Bonne lecture et bonne écoute ! On commence tout de suite avec Eddie « Son » House…

Il est né quelque part au début du 20ème siècle et commença à jouer de la guitare à 25 ans, inspiré par le légendaire musicien country Willie Nelson. Comme il n’était pas très fort techniquement à la guitare, contrairement à Robert Johnson qu’il encensera (c’est lui qui fit courir la rumeur selon laquelle Johnson aurait vendu son âme au Diable en échange de sa virtuosité à la guitare), il metta au point un nouveau style, avec des rythmes répétitifs, puissants, jouant beaucoup en slide, popularisant par la même occasion l’utilisation du bottleneck (« goulot de bouteille » littéralement, c’est un tube en métal qui permet de euh… « métalliser » le son). Contrairement à la plupart des artistes ci-dessous, Son House profita du « revival blues » des années 1960 pour refaire des concerts et des festivals jusqu’en 1974, année de sa mort.

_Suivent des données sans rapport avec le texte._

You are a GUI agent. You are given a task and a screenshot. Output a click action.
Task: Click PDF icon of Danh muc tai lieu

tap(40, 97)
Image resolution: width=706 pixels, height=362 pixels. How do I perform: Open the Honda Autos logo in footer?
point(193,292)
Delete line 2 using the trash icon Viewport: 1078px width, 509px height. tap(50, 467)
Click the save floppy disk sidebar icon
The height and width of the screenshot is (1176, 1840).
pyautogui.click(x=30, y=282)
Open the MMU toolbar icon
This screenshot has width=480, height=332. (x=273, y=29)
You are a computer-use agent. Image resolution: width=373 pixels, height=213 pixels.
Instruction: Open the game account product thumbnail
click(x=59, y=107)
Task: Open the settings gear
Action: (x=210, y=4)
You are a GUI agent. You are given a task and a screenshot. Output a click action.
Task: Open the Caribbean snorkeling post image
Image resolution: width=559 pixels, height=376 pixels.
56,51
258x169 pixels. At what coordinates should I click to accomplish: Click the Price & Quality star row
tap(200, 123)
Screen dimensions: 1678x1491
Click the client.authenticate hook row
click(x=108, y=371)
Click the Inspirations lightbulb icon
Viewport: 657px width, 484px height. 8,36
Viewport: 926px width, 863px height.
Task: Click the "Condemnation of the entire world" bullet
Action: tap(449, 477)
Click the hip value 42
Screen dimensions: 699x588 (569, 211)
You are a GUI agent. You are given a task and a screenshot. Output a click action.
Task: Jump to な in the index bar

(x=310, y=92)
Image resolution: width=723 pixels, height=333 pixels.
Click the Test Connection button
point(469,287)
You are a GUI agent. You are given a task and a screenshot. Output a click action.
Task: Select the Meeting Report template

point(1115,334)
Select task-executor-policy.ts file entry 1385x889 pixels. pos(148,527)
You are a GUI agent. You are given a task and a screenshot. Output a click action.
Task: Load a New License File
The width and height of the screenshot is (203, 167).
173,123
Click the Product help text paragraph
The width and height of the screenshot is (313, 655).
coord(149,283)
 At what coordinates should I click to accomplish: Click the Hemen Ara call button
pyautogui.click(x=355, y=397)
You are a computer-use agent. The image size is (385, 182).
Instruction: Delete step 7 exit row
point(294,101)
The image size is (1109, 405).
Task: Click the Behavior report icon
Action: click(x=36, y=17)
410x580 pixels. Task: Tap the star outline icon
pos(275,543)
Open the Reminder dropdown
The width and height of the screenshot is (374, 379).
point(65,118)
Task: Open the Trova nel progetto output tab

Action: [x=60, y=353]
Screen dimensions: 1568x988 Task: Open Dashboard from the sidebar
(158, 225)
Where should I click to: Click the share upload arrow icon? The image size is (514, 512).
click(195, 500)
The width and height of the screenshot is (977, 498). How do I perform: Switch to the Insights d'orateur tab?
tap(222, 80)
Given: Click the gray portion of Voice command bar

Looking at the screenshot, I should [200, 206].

À ne pas confondre avec Sonny Boy Williamson II de Chicago (aka Alex « Rice » Miller), qui fut tellement influencé par Sonny Boy Williamson qu’il lui piqua carrément son nom. Comme beaucoup de pionniers du blues, il fut beaucoup influencé par la country. Des oreilles peu habituées au blues pourraient avoir du mal, au travers de cet article, à distinguer le blues de la country ou de la folk. Sonny Boy Williamson est donc un harmoniciste du Delta du Mississippi dont le premier enregistrement, « Good Morning, School Girl » fut l’un des plus gros succès blues des années 30. C’est l’harmoniciste le plus important de la décennie, tout simplement, puisqu’il montra que l’harmonica pouvait être utilisé comme instrument principal du blues. Tous les harmonicistes doivent quelque chose à Sonny Boy Williamson. Il est mort à 34 ans, en 1948, lors d’une agression.

En 1931, Skip James gagne un concours de blues et enregistre 34 morceaux en quelques jours lors de sessions d’enregistrement légendaires (un adjectif qui reviendra souvent dans ce billet). « Hard Time Killing Floor Blues », « Devil Got My Woman », « Jesus Is A Mighty Good Leader » et « 22-20 Blues » (qui est à la base du « 32-20 » de Robert Johnson et qui vous rappelle sûrement un certain groupe de blues-rock anglais) ont toutes été enregistrées lors de ces sessions. Il est tellement dégoûté de n’être payé que 40 dollars (pour cause de crise économique engendrée par le krach de 1929) qu’il abandonne le blues et devient baptiste dans l’église de son père. Il fut redécouvert, comme Son House, lors du revival blues des années 1960, et il participa au Newport Folk Festival de 1964. Ses morceaux sont très souvent des reprises, mais ils sont si largement ré-arrangés qu’on lui en accorde volontiers la paternité.

La seule photo connue de ce type est fascinante. Il a une gueule pas possible et des mains immenses. Né en 1891 et décédé en 1934 d’une crise cardiaque, il est surnommé Father of the Delta Blues et largement reconnu comme l’un des musiciens américains les plus importants du 20ème siècle, ayant influencé à peu près tous les musiciens du Delta du Mississippi. C’est une pure légende du blues et sans doute aussi sa première grande « star » (toutes proportions gardées), il était vraiment très connu dans le sud des Etats-Unis. Il était aussi connu pour ses qualités de showman, le bonhomme jouant avec sa guitare derrière la tête ou dans le dos (ça vous rappelle quelqu’un ?). Il mesurait à peine 1 mètre 65 mais la légende dit que sa voix pouvait porter jusqu’à 500 mètres sans amplification.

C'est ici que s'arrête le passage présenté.